PROBLEM DESCRIPTION
Could you repeat, word for word, only the lines from the one containing "Screenshot is 1366x2491." through the final line of the records below?

RECORDS TO PROCESS
--

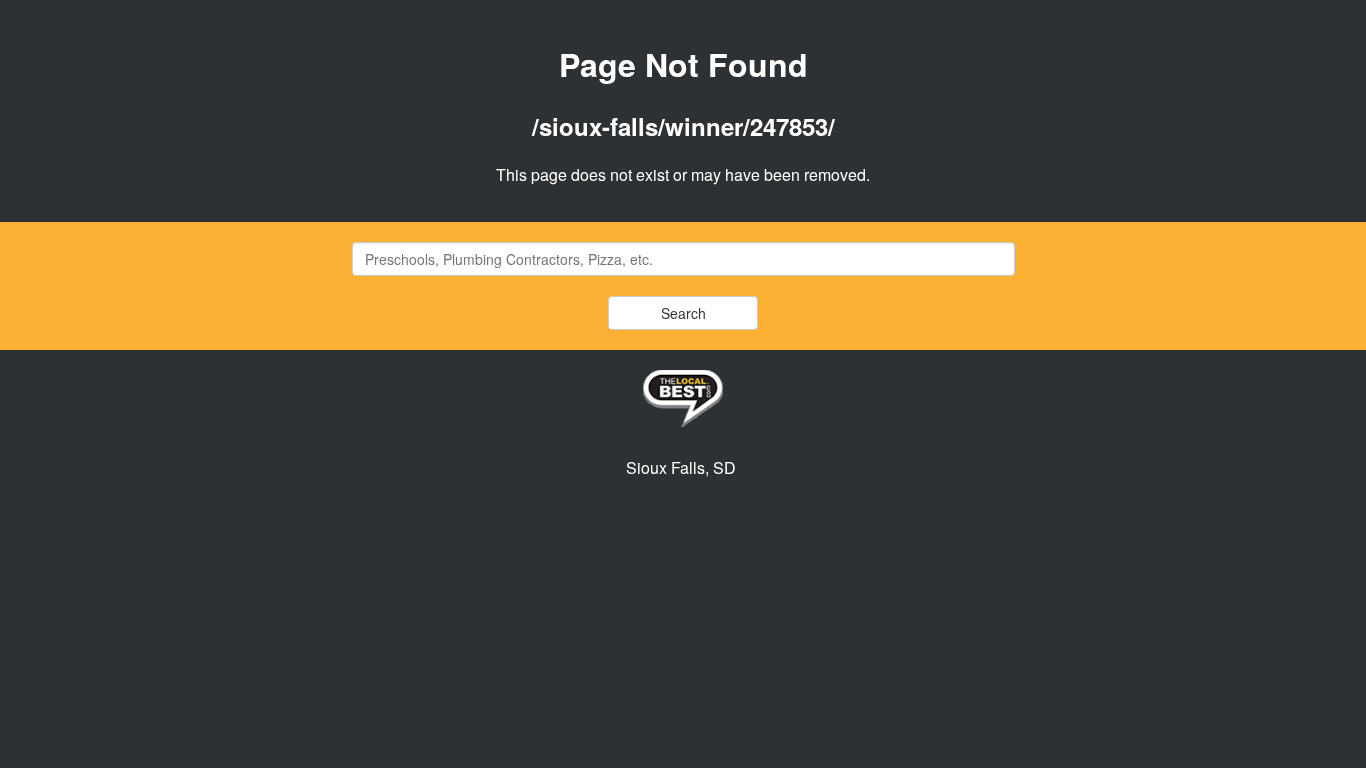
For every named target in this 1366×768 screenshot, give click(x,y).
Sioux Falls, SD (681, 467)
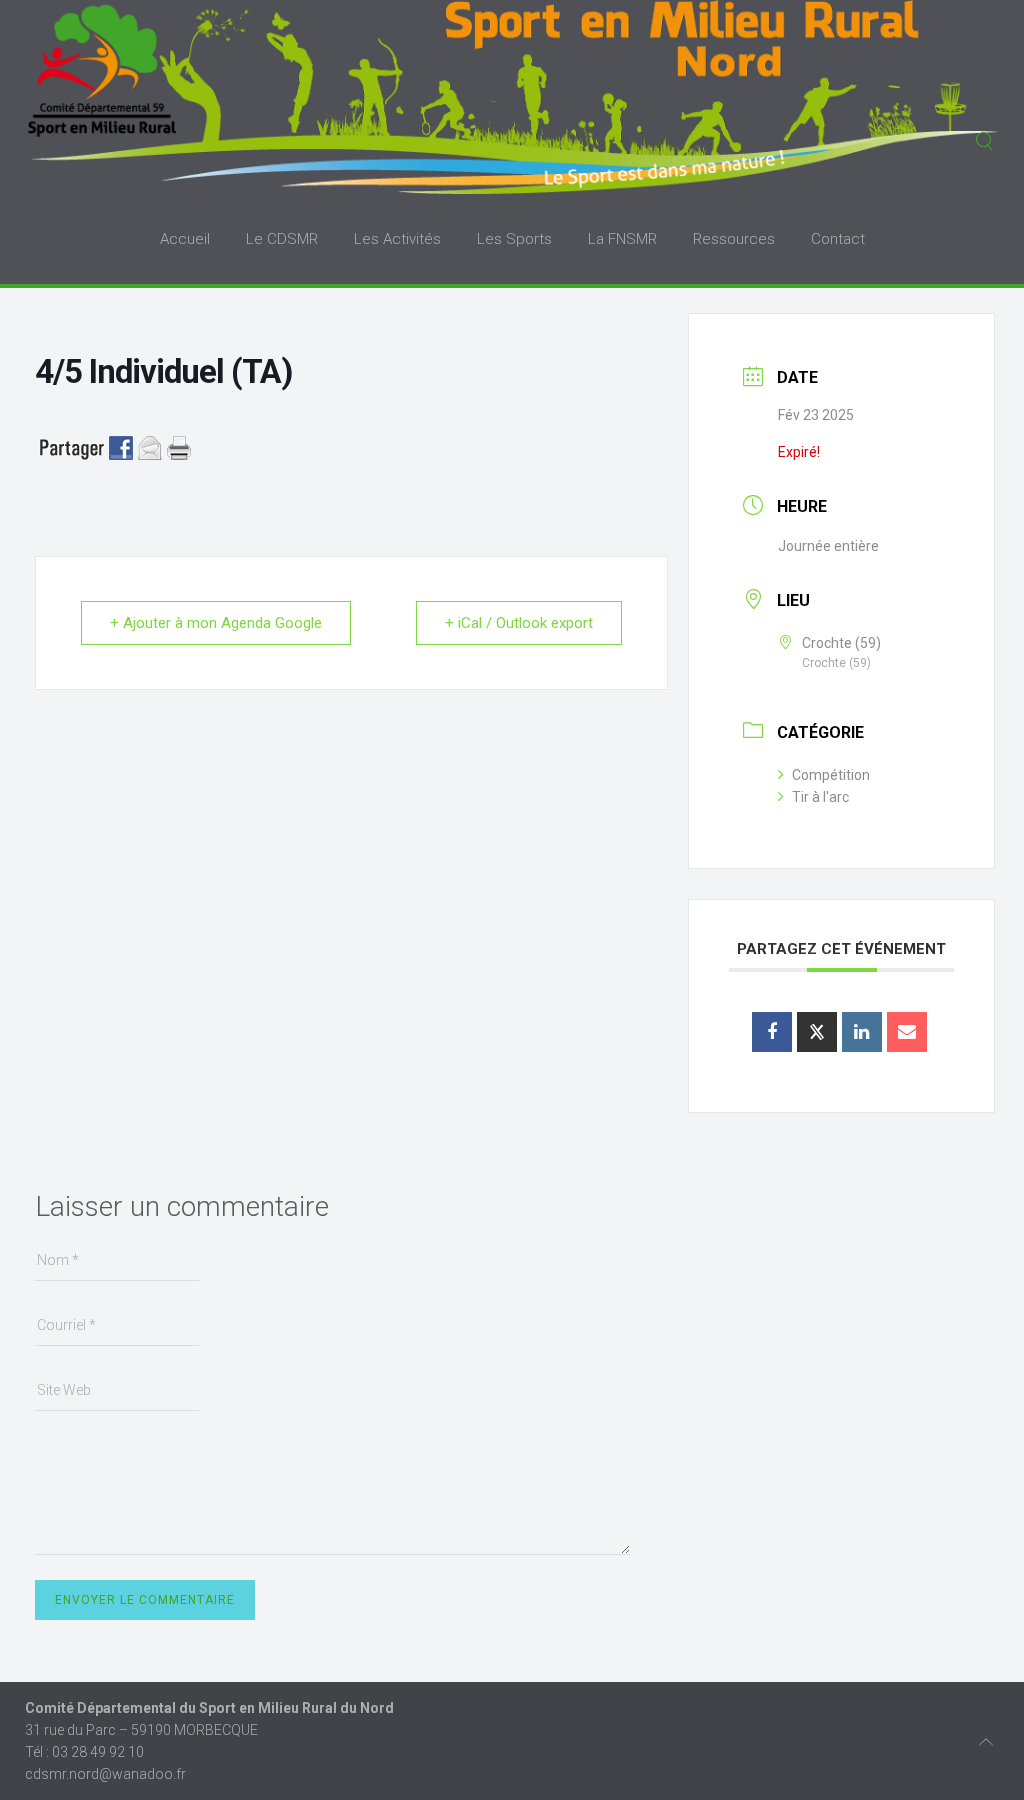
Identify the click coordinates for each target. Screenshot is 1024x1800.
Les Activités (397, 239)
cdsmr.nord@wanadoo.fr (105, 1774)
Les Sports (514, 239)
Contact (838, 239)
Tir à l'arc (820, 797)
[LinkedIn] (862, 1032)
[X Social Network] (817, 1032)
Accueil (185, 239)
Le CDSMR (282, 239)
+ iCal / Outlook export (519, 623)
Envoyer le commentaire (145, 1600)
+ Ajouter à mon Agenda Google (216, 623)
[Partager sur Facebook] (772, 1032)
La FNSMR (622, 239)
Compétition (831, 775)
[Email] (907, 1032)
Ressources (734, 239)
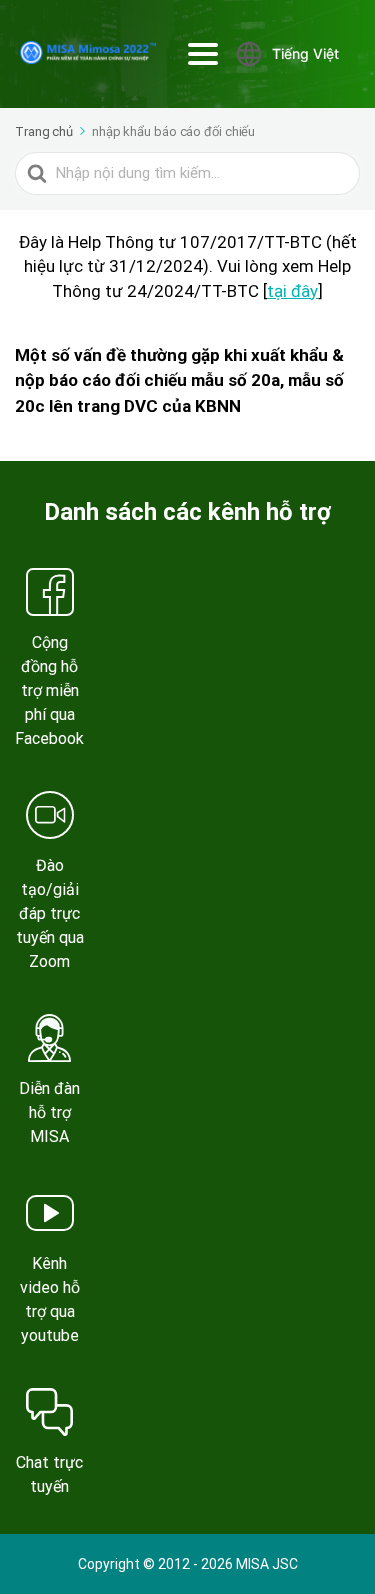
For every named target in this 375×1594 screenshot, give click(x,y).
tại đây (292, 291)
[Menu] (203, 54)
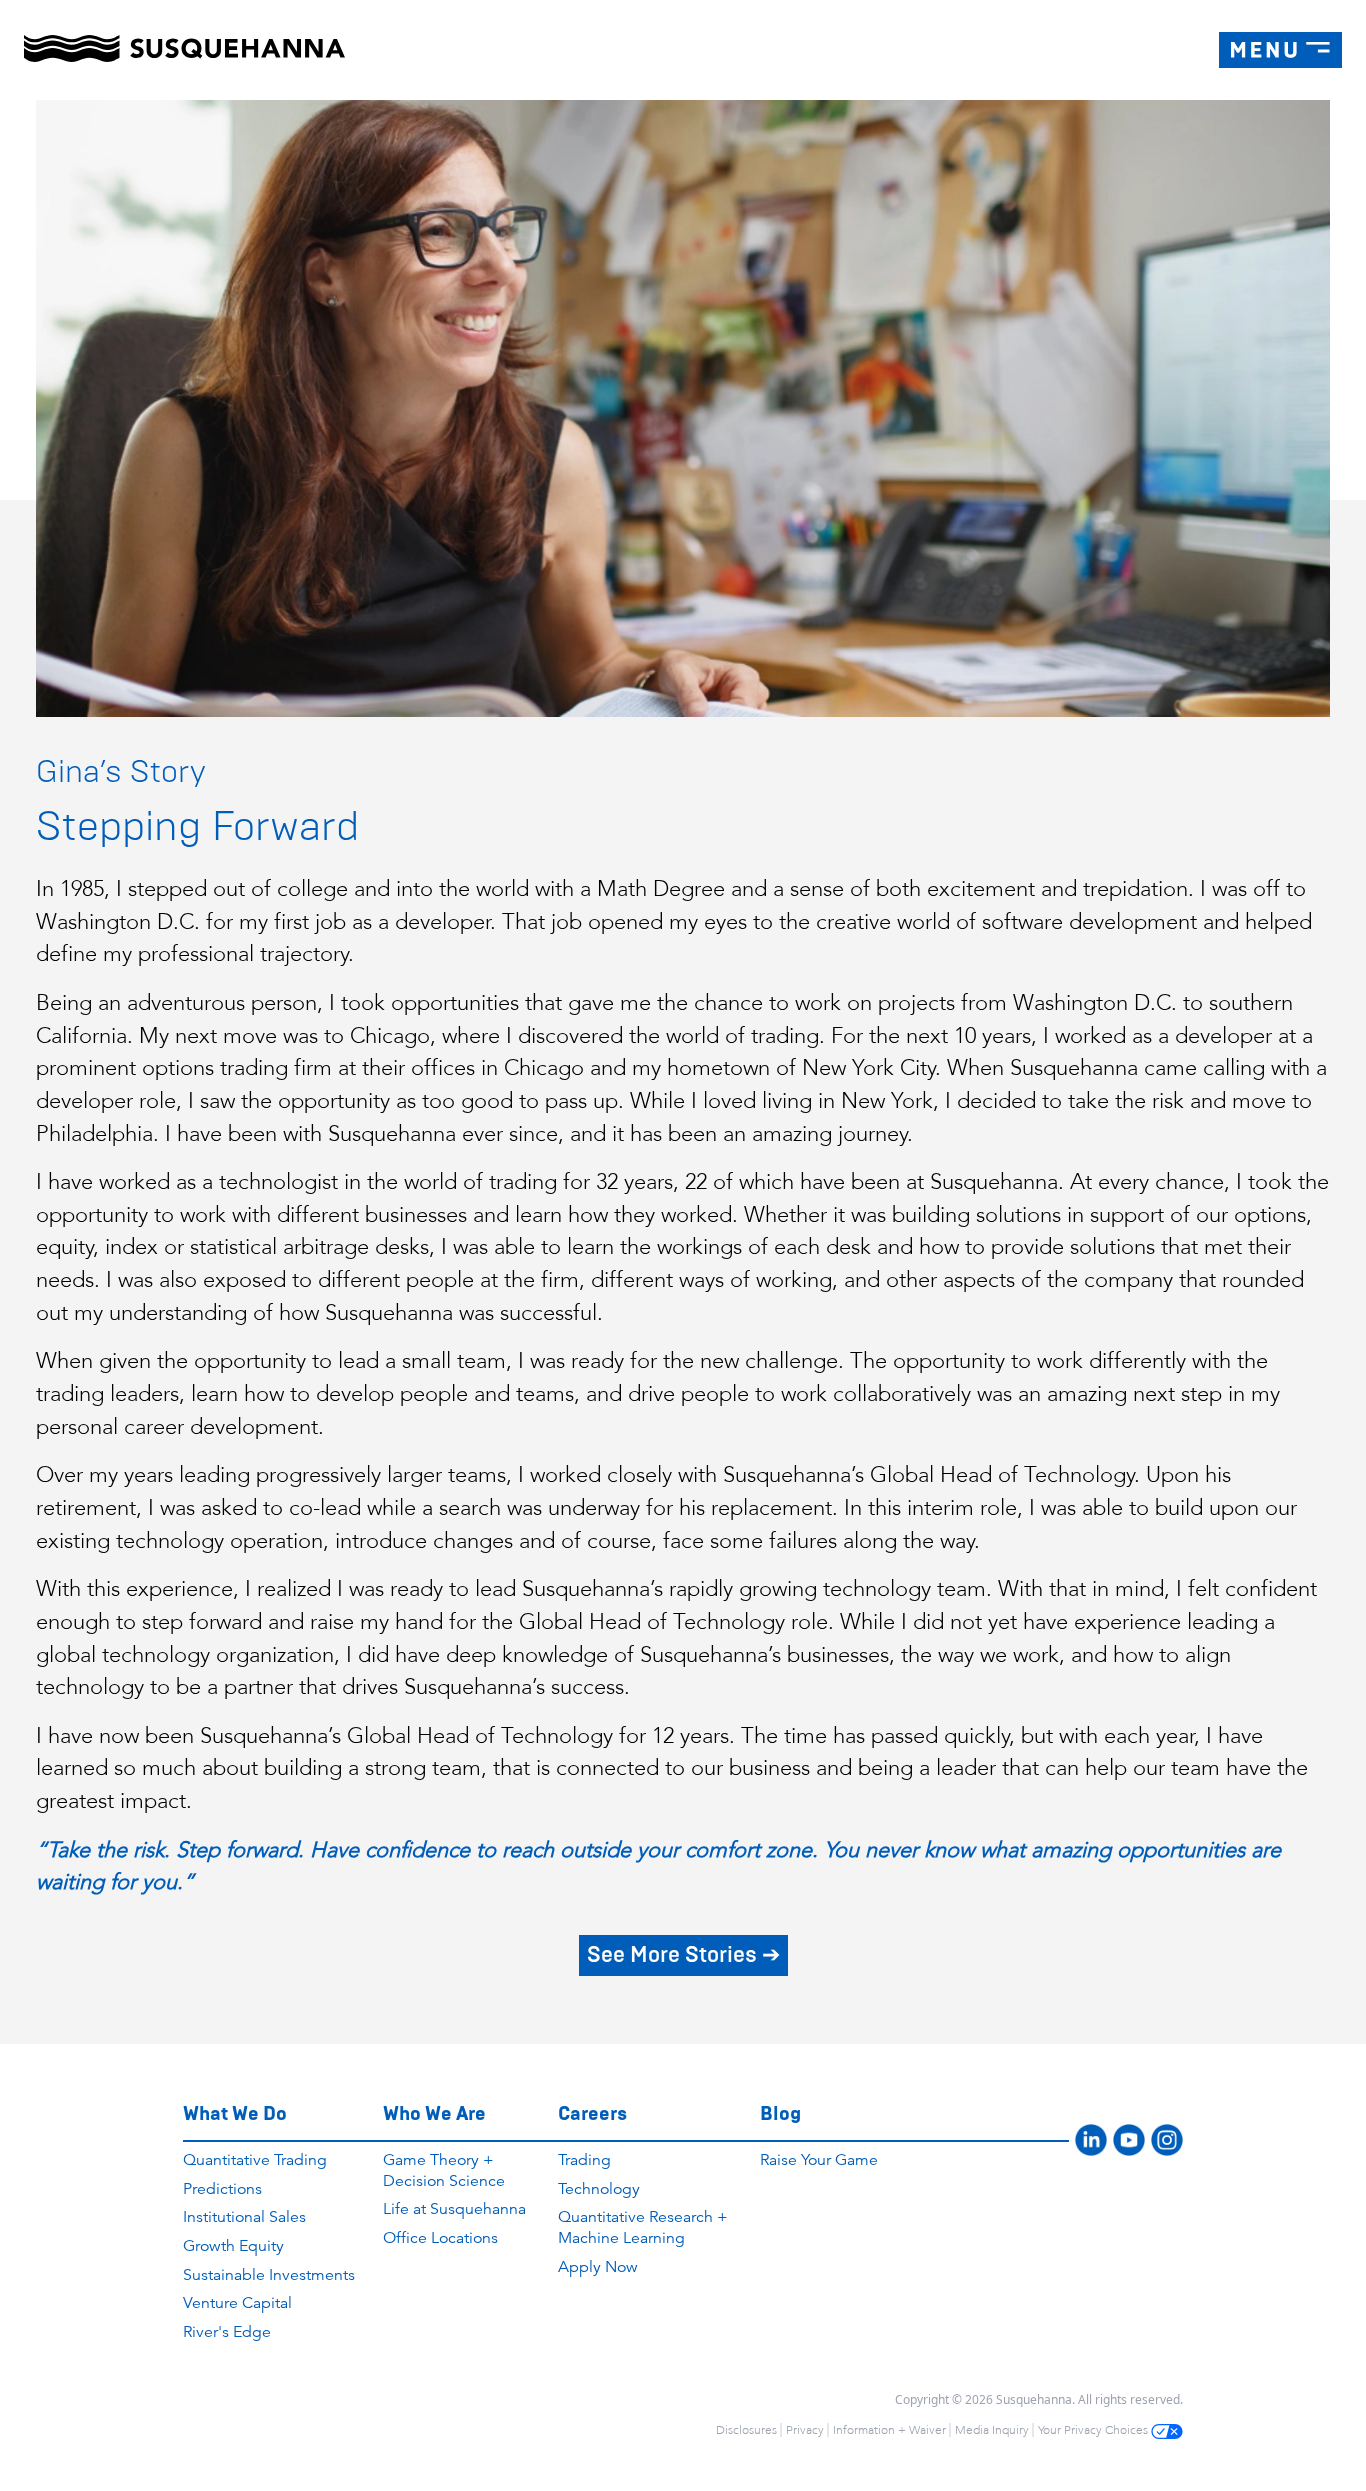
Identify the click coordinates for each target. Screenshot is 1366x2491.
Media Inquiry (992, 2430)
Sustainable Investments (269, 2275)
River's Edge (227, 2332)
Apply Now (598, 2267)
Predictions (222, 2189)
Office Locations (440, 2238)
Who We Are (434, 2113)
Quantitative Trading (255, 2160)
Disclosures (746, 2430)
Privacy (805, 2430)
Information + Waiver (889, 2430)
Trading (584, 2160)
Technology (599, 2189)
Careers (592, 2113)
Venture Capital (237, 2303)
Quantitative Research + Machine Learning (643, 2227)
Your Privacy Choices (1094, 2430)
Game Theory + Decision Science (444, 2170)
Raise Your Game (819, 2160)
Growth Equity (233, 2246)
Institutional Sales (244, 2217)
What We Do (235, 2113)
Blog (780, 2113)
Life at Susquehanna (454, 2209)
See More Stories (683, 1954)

--

WRITTEN REPLY
Identify the click coordinates for each target. Screenshot is 1366x2491.
Media Inquiry (992, 2430)
Sustainable Investments (269, 2275)
River's Edge (227, 2332)
Apply Now (598, 2267)
Predictions (222, 2189)
Office Locations (440, 2238)
Who We Are (434, 2113)
Quantitative Trading (255, 2160)
Disclosures (746, 2430)
Privacy (805, 2430)
Information + Waiver (889, 2430)
Trading (584, 2160)
Technology (599, 2189)
Careers (592, 2113)
Venture Capital (237, 2303)
Quantitative Research + Machine Learning (643, 2227)
Your Privacy Choices (1094, 2430)
Game Theory + Decision Science (444, 2170)
Raise Your Game (819, 2160)
Growth Equity (233, 2246)
Institutional Sales (244, 2217)
What We Do (235, 2113)
Blog (780, 2113)
Life at Susquehanna (454, 2209)
See More Stories (683, 1954)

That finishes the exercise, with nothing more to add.